Dynatrace uses resource attributes to detect and name services, gather trace context data and entity relationships for Smartscape topology, connect log data to traces, understand span duration impacts from service timings, and analyze executed code. Attribute keys adhere to the Dynatrace Semantic Dictionary.

Spans and distributed traces

Spans are single units of work within a distributed trace. Each span consists of multiple attributes and includes information such as a span ID, span name, start time, duration, span events (for example, exceptions), span kind, and parent span identifier. Spans connect via the parent identifier to build a tree-like structure.

Distributed traces are sequences of spans with an identical trace ID that follow a single path through various services and components. They help you understand request propagation across distributed systems, analyze microservices data, assess microservice performance, and follow Dynatrace Intelligence root cause analysis for cause-and-effect relationships.

Services and service detection

Services are logical units that group together related spans within distributed traces, for example, all spans produced by the same Kubernetes workload.

Service Detection v2 (SDv2) operates according to a single set of attribute-based rules (built-in and user-defined) evaluated against every span of a trace.
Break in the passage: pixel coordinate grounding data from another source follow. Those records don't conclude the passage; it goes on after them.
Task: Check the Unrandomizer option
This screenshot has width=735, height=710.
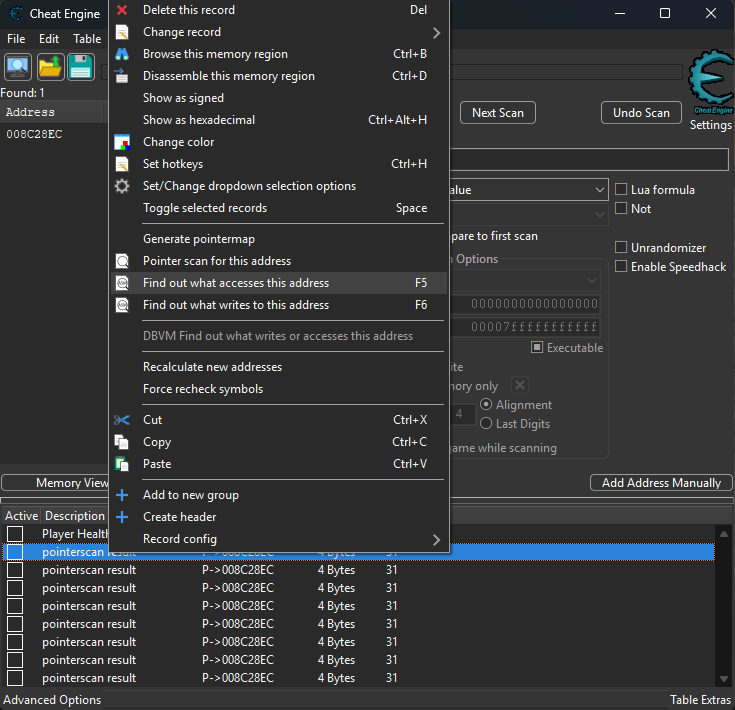Action: click(x=622, y=248)
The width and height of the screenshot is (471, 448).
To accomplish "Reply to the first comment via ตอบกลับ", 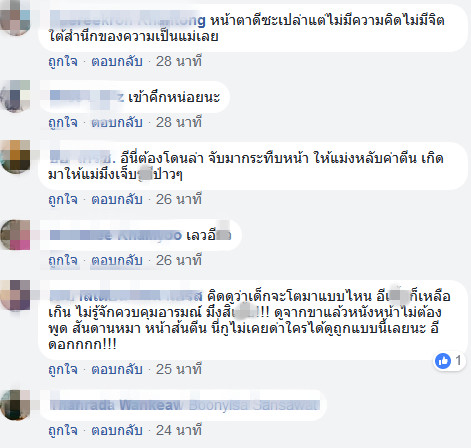I will [x=117, y=62].
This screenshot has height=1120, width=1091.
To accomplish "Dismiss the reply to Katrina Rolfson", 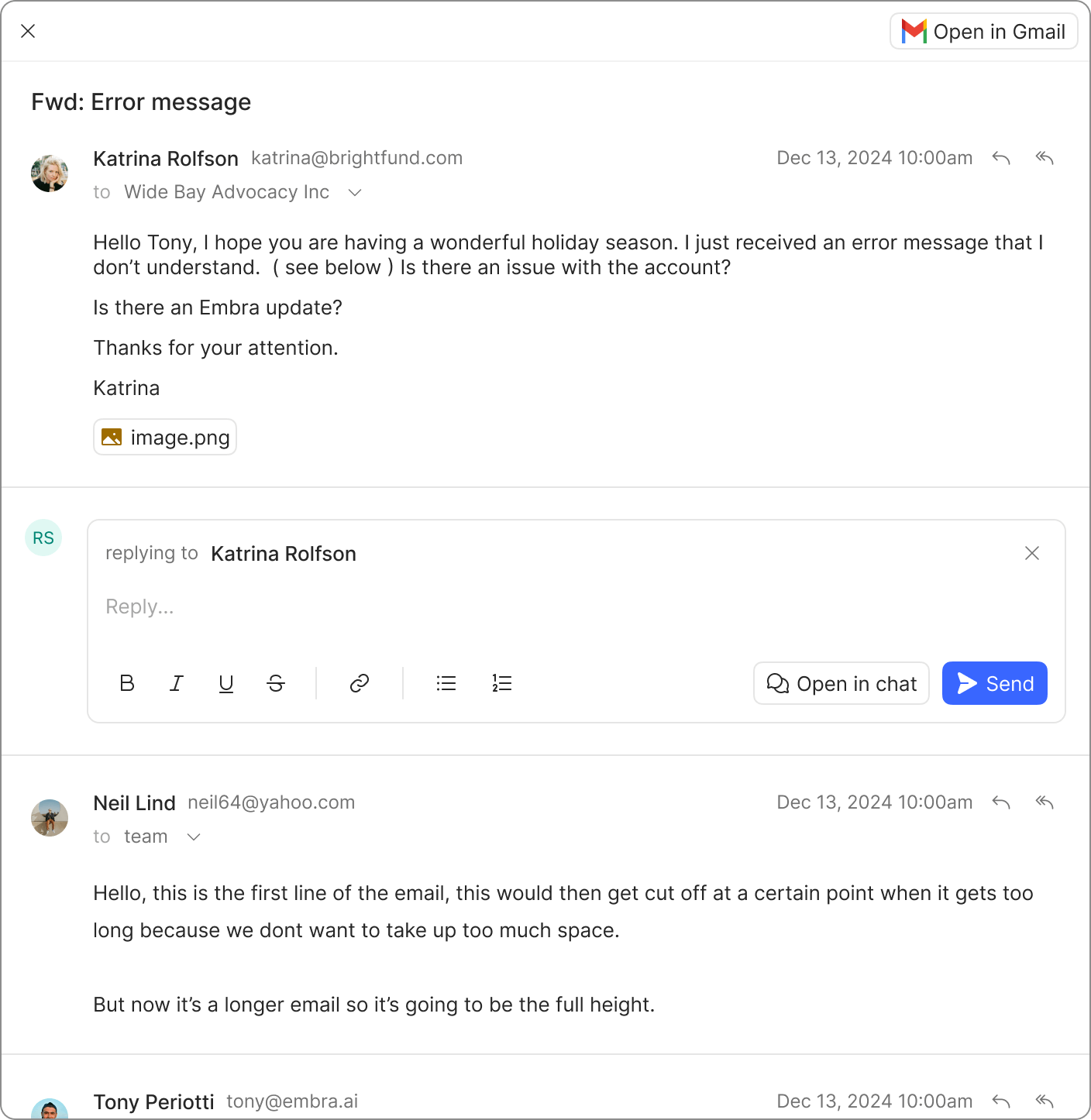I will (1032, 553).
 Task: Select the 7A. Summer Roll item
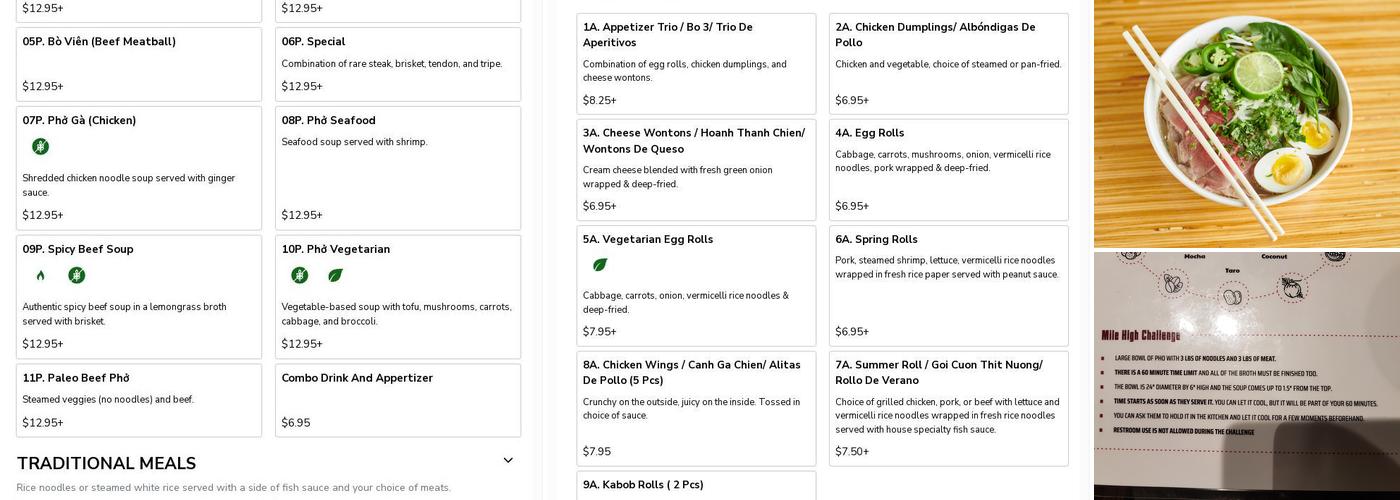tap(947, 408)
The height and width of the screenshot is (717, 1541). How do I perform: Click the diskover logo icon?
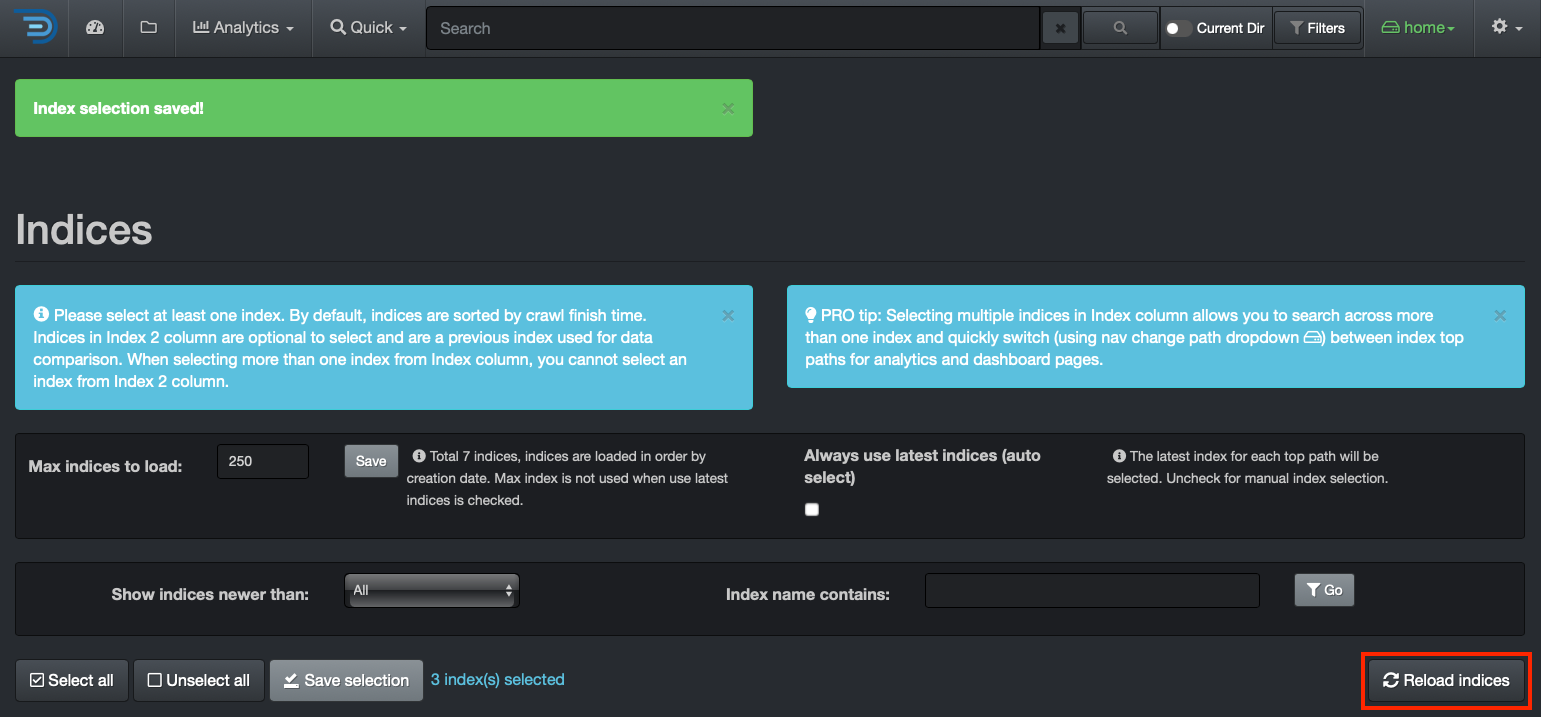[x=33, y=27]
It's available for OpenTelemetry trace data and in public preview for traces produced by OneAgent (Java) in Kubernetes. Request metrics are only recorded for services with defined endpoints.

Service Detection v1 (SDv1) is the classic service detection for OneAgent-instrumented processes. It provides detection based on technology-specific service types with limited configurability compared to Service Detection v2.
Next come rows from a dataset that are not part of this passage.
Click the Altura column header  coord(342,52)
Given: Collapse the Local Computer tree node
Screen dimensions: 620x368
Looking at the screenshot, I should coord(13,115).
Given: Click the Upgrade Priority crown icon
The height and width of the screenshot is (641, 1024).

Endpoints and entry points

Endpoints represent the API entry point of a service. For Service Detection v2, endpoints are defined through rules matching span attributes. For Service Detection v1, endpoints are automatically derived and supersede the concept of key requestson SaaS. All endpoints generate associated metrics and are displayed in Services for both service detection versions.

Entry points (Service Detection v1) mark the first method or operation when a service is invoked. They serve as the starting point for tracing activity and are used in failure detection configuration, custom service definition, and service flow analysis.

Requests

Requests have different definitions depending on the service detection version.
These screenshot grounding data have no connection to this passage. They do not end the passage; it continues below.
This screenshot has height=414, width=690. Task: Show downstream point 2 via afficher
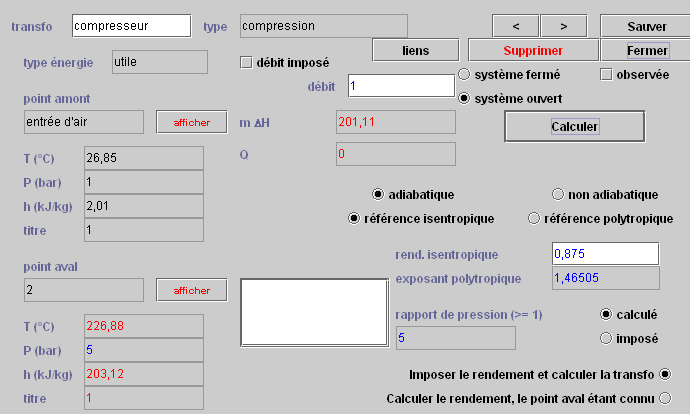click(191, 290)
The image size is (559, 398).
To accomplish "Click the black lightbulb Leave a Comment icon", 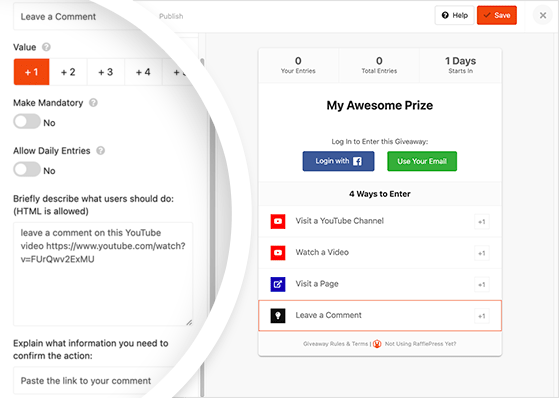I will coord(278,316).
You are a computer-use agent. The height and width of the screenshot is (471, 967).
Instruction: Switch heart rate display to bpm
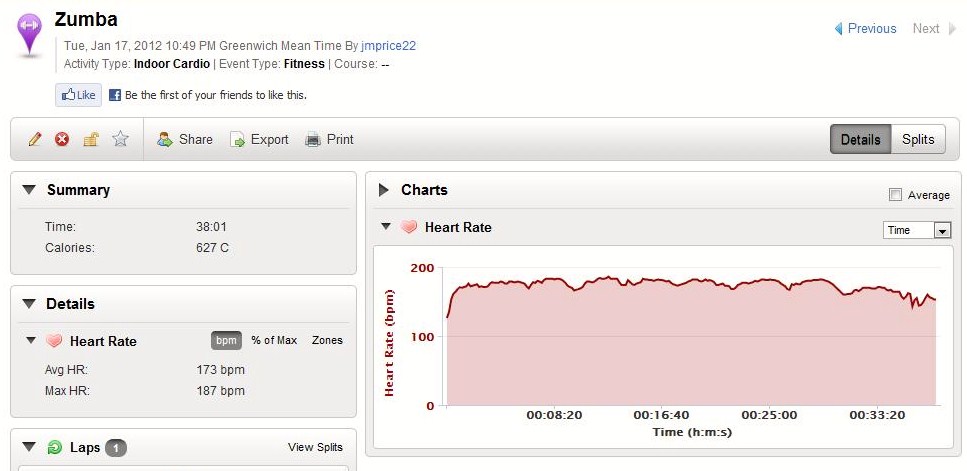(227, 340)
Service Detection v1: A request encompasses all spans of a trace that belong to the same service and aren't interrupted by spans of a different service. All workload types—web, messaging, batch, and cron jobs—are treated as requests.
Service Detection v2: Requests specifically track external calls into a monitored process, represented as endpoints (for example, web requests or RPC/RMI calls). Services without endpoints have no request metrics.

Key requests

Key requests are requests requiring special attention (critical business measures or vital technical functionality). This legacy approach requires manual configuration with limits of 500 per environment and 100 per service.

Switch to Enhanced endpoints for SDv1

Instead of defining key requests for SDv1 services, we strongly recommend enabling the Enhanced endpoints for SDv1 feature that allows showing all endpoints in Services, not just key requests.

Errors, exceptions, and failures

Errors and exceptions are captured as attributes on spans (for example, span events) within distributed traces. They provide details about request processing problems, including an error type, message, stack traces, timestamp, and associated span context. Errors and exceptions are automatically captured from OneAgent-monitored applications and OpenTelemetry instrumentation.

Failures are determined by failure detection, typically based on error and exception data. Note that the existence of errors doesn't necessarily mean the associated request is considered failed. Configuration differs between Service Detection v1 (global or per-service settings) and Service Detection v2 (rule sets based on span attributes).